Lebanese artist, Hayat Nazer, poses near her statue made entirely out of broken glass and debris of the August 4 port explosion, during an interview with Reuters in Beirut, Lebanon November 10, 2020.

Lebanese artist Hayat Nazer turns blast debris into symbol of hope

She stands practically three metres tall along with her arm raised, the wind whipping the hair away from her scarred face, and a damaged clock at her ft with the fingers exhibiting 6.08, the time {that a} blast ripped by way of Beirut port on the night of Aug. 4. The unnamed statue by Lebanese artist Hayat Nazer is made from damaged glass and twisted supplies that belonged to folks’s properties earlier than the explosion that killed 200 and injured 6,000, and symbolises town’s hopes of rising from the rubble.

“If you look at the statue, one half has a leg standing, the hand looks surrendered, there is a scar on the face with the flying hair and the clock on this side, as if the explosion is still happening,” Nazer advised Reuters Television.
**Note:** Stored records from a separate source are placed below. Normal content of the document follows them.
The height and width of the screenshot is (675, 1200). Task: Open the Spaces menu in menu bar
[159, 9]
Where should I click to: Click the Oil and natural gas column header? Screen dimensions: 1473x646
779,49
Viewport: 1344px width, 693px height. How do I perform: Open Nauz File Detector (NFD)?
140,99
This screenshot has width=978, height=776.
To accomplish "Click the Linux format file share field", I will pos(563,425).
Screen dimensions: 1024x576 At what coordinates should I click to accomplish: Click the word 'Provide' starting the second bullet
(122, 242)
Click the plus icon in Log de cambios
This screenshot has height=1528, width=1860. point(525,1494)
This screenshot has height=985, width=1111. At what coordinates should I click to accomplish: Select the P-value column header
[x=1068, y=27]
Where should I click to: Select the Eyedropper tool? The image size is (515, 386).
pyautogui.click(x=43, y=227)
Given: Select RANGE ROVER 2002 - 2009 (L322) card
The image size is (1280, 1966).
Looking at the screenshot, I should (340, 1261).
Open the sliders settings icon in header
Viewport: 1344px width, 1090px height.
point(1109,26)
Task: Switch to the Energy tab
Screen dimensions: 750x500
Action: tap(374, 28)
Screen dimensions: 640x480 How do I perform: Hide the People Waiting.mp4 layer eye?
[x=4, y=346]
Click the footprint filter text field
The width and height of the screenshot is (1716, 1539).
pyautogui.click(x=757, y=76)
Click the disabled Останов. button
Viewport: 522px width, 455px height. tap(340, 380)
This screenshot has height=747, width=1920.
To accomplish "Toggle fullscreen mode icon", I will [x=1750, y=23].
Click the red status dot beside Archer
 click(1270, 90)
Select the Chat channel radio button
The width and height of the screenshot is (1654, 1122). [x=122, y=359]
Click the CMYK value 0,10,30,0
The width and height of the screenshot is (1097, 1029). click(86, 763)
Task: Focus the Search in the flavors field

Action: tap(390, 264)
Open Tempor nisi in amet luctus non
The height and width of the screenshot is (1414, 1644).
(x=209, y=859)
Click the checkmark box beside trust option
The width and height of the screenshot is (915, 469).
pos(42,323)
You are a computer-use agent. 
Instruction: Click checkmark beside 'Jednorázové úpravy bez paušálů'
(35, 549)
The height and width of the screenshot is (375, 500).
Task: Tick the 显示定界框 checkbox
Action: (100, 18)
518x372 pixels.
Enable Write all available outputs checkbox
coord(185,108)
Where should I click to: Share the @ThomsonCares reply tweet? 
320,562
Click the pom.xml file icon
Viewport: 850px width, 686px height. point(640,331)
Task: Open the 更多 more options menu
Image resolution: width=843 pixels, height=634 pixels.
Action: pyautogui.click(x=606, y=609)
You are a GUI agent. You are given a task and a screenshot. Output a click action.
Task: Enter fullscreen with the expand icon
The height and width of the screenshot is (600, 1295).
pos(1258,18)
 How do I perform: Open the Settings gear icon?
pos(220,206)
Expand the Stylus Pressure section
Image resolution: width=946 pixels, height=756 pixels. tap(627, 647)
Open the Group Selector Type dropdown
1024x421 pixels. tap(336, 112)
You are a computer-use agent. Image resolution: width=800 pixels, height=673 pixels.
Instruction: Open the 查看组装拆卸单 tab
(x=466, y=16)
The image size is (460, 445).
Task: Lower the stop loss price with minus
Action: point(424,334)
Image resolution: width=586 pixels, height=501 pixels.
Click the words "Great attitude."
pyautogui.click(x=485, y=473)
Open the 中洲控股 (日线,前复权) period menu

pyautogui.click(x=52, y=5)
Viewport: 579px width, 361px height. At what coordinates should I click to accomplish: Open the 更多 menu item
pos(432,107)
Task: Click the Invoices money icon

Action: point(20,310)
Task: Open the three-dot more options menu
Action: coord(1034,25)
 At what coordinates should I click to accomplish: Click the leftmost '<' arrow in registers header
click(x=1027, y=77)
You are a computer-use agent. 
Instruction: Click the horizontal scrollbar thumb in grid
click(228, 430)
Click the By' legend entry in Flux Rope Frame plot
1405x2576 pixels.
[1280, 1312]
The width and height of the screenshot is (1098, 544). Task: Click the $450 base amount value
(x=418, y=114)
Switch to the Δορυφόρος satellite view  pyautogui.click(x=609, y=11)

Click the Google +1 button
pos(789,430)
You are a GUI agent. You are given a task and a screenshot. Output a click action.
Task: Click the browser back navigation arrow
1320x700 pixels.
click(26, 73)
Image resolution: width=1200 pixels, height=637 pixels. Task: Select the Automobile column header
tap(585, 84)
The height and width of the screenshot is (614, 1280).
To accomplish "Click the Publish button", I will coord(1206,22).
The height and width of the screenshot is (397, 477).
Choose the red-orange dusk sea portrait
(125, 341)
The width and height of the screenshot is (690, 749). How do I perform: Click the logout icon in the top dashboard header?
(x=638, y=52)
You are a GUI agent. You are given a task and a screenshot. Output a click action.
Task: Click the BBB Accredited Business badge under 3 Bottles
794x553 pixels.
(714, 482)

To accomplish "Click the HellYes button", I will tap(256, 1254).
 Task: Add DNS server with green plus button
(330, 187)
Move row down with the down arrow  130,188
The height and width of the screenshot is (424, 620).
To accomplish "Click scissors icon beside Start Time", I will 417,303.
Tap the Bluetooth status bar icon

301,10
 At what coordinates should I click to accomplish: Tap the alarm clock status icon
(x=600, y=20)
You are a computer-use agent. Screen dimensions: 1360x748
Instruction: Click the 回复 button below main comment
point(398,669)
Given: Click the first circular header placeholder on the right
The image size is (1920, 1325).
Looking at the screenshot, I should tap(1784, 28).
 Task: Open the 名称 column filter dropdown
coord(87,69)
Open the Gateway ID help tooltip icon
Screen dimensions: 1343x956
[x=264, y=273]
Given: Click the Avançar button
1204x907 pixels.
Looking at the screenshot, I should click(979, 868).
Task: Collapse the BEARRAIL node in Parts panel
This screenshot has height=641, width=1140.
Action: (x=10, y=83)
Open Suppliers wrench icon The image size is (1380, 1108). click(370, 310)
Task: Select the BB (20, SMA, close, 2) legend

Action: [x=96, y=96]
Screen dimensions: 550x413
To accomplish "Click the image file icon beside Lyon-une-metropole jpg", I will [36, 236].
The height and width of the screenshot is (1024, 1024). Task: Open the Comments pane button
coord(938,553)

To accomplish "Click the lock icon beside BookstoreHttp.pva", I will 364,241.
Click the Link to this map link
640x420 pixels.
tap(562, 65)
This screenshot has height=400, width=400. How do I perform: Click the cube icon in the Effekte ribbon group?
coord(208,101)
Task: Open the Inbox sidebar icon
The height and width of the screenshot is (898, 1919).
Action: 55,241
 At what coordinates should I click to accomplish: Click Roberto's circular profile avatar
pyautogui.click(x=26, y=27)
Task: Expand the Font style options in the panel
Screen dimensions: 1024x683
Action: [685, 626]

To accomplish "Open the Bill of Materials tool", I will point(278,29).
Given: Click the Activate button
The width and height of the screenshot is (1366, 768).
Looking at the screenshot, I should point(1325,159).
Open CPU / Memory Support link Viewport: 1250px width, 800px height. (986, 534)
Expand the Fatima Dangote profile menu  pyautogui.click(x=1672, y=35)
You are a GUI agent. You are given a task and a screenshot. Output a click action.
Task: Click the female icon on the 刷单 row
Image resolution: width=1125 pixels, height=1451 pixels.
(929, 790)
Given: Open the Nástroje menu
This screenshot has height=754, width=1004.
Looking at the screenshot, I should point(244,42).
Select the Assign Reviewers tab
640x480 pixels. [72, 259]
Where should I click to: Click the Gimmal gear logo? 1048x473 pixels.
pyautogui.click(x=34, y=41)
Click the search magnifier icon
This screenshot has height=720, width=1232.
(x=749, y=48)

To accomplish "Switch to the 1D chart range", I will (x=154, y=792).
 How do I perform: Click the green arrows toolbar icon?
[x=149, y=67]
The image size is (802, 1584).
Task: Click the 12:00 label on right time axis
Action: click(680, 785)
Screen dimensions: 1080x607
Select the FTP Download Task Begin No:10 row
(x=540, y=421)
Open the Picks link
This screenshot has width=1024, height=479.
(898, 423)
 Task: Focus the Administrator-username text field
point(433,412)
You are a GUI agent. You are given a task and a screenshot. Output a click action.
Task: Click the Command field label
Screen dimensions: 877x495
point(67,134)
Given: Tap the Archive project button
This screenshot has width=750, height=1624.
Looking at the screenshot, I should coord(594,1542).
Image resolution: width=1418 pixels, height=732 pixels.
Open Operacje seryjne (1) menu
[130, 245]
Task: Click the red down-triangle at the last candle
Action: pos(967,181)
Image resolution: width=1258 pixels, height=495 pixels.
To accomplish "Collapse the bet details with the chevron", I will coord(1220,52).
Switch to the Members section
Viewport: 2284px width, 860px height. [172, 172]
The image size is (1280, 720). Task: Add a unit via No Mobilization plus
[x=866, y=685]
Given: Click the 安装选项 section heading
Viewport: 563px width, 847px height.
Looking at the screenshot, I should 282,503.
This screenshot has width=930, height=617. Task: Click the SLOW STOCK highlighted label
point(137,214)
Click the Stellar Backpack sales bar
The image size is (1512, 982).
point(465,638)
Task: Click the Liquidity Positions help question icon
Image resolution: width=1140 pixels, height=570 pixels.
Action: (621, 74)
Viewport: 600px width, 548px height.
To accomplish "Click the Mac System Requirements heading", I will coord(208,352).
“But the other hand and the other leg…is leaning as if it is starting to walk and the hand is raised, it wants to continue, it wants to keep going and rise from the rubble. And this is the truth, this is our truth,” the 33-year-old stated.

    The big blast, which levelled a swathe of Beirut and made some 300,000 residents homeless, has compounded Lebanon’s worst monetary disaster because the 1975-1990 civil battle.

Nazer believes in Lebanese resilience. She says these affected by the blast who noticed the two.6-metre statue, briefly displayed in entrance of the broken port, drew energy and hope to hold on.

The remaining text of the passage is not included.